S74(1) of Heritage NZ act states as follows:
74 When local authorities must have particular regard to recommendations
(1) In respect of a historic area entered on the New Zealand Heritage List/Rārangi Kōrero, Heritage New Zealand Pouhere Taonga may make recommendations to the local authorities that have jurisdiction in the area where the historic area is located as to the appropriate measures that those local authorities should take to assist in the conservation and protection of the historic area.
Under s65 historic areas and historic places are different things, so adding historic places to part one would strengthen the Act to a degree. But there are also plenty of caveats in there, and this amendment is probably the least we could do.
Another option is to make amendments to the RMA itself. Section 74 for instance states that
74 Matters to be considered by territorial authority
(2) In addition to the requirements of section 75(3) and (4), when preparing or
changing a district plan, a territorial authority shall have regard to—
(i) proposed regional policy statement; or
(ii) proposed regional plan of its region in regard to any matter of regional
significance or for which the regional council has primary
responsibility under Part 4; and
(i) management plans and strategies prepared under other Acts; and
(iia) relevant entry on the New Zealand Heritage List/Rārangi Kōrero
required by the Heritage New Zealand Pouhere Taonga Act 2014;
It could be possible to strengthen this section by specifying category 1 historic places, but again, this would only require council to have regard to these buildings. Evidence to date suggests this might be too weak.
The third option relates to Section 75 of the RMA, which states
75 Contents of district plans
(1) A district plan must state—
(a) the objectives for the district; and
(b) the policies to implement the objectives; and
(c) the rules (if any) to implement the policies.

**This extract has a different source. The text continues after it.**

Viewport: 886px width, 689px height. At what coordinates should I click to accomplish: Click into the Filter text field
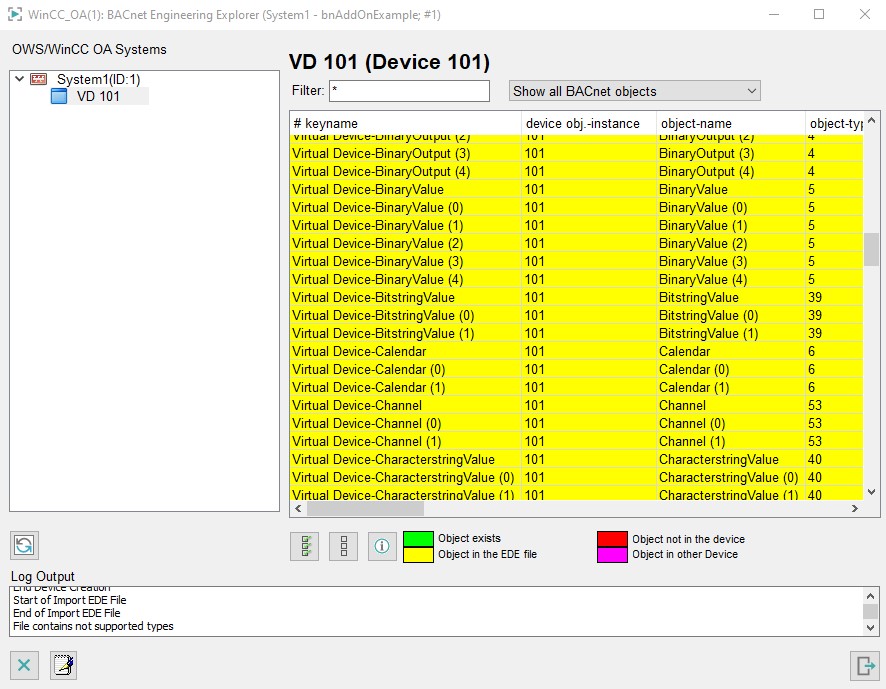(409, 91)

(2) A district plan may state—
(a) the significant resource management issues for the district; and
(b) the methods, other than rules, for implementing the policies for the district;
(c) the principal reasons for adopting the policies and methods; and
(d) the environmental results expected from the policies and methods; and
(e) the procedures for monitoring the efficiency and effectiveness of the
policies and methods; and
(f) the processes for dealing with issues that cross territorial authority boundaries;
(g) the information to be included with an application for a resource consent;
(h) any other information required for the purpose of the territorial authority’s
functions, powers, and duties under this Act.
(3) A district plan must give effect to—
(a) any national policy statement; and
(b) any New Zealand coastal policy statement; and
(c) any regional policy statement.
(4) A district plan must not be inconsistent with—
(a) a water conservation order; or
(b) a regional plan for any matter specified in section 30(1).
There are two options here. We could either amend this section to include a requirement that a district plan must give effect to any recommendation about a category 1 historic place
Or, we could opt for the nuclear option, and finally create a national policy statement on heritage.
This is something we have been thinking about for sometime, and in fact, its something we included in our last election manifesto. But I am genuinely keen to hear from you what you think will make the biggest difference.
After today, I will leave with you a few of these thoughts in writing. Please do feel free to take the time to think about them, and any other ideas you have in this space. I would welcome your thoughts.
Finally though, please let me finish with a word of thanks. For every lost historic place we have mourned, there will be one that your hard work and advocacy will have saved. I look forward to working with you to ensure that happens much more often.